• [DOCUMENT TEXT]
Over the years, official statistics have shown increasing attention to the strong need for 
statistical information referring to sub-municipal territorial levels and, in this sense, the 
Population and Housing Census has always ensured the availability of sub-municipal data 
useful for territorial analyses, for business objectives and for social, economic and 
environmental decision-making processes. 

Istat modernisation programme introduced the Permanent Census that, differently from the 
traditional decennial census essentially based on collecting data from people, is strongly based on 
the integration of administrative and sample data, and planned for providing yearly census results 
(Falorsi, 2017). This change required the adoption of new methodological and IT architectures 
with the aim of providing accurate and consistent figures at the various territorial levels. 

In this framework, sub-municipal data derives from the integration of the Base Register of 
Individuals (BRI) and the Base Register of Places (BRP) (Crescenzi and Lipizzi, 2020; 
Fardelli et al., 2021). The quality of data depends on the quality of the registers and the 
procedures adopted to integrate and elaborate input data. In this regard, Istat is working to 
improve the result of the linkage task between the two registers to allocate individuals 
that, for various reasons, could not be geocoded.

• [STORED RECORDS]
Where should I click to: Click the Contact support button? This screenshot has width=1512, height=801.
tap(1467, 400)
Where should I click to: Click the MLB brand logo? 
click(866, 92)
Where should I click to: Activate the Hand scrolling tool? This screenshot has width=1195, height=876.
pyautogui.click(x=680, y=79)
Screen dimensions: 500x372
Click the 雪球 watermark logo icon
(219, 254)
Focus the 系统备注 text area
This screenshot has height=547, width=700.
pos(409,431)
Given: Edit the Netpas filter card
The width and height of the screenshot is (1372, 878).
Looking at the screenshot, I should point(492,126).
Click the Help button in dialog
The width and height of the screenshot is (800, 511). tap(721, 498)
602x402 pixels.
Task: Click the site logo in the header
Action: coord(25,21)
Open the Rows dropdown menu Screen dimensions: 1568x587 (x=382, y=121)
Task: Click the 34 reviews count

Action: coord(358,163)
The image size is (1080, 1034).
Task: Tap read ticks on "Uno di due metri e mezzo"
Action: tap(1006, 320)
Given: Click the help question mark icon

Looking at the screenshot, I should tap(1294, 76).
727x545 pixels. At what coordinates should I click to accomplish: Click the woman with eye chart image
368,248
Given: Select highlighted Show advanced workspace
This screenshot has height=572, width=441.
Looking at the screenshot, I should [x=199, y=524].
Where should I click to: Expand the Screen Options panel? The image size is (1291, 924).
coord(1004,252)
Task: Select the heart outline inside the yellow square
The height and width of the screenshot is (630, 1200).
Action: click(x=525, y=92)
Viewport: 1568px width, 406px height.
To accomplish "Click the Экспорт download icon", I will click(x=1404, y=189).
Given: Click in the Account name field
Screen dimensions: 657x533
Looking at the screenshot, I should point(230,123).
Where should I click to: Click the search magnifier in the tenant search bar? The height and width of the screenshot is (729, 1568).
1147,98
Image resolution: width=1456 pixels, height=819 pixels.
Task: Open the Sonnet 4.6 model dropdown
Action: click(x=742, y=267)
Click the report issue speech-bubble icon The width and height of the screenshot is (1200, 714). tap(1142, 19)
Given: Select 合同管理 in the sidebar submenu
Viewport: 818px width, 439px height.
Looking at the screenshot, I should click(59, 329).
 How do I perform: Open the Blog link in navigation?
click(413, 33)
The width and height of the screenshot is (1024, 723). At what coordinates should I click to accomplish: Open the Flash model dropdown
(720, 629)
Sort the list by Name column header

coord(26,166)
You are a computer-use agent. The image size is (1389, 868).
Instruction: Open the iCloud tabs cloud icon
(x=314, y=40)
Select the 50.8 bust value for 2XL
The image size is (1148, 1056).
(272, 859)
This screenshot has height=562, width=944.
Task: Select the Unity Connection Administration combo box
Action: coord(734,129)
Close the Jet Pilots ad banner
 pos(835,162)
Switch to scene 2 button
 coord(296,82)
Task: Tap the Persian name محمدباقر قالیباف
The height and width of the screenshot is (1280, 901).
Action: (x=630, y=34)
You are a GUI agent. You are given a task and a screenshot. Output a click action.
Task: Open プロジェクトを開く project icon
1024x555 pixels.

• [WRITTEN EXERCISE 1] In the passage on sub-municipal census data, copy the words from "Over the years, official" up to and including "environmental decision-making processes.".
• [WRITTEN EXERCISE 2]
Answer these questions from the passage on sub-municipal census data:
(a) What kind of data has the Population and Housing Census always ensured the availability of?
(b) How often is the Permanent Census planned to provide census results?
(c) Which two registers are integrated to produce sub-municipal data?

• [TASK OUTPUT 1]
Over the years, official statistics have shown increasing attention to the strong need for 
statistical information referring to sub-municipal territorial levels and, in this sense, the 
Population and Housing Census has always ensured the availability of sub-municipal data 
useful for territorial analyses, for business objectives and for social, economic and 
environmental decision-making processes.

• [TASK OUTPUT 2]
(a) Sub-municipal data
(b) Yearly
(c) The Base Register of Individuals (BRI) and the Base Register of Places (BRP)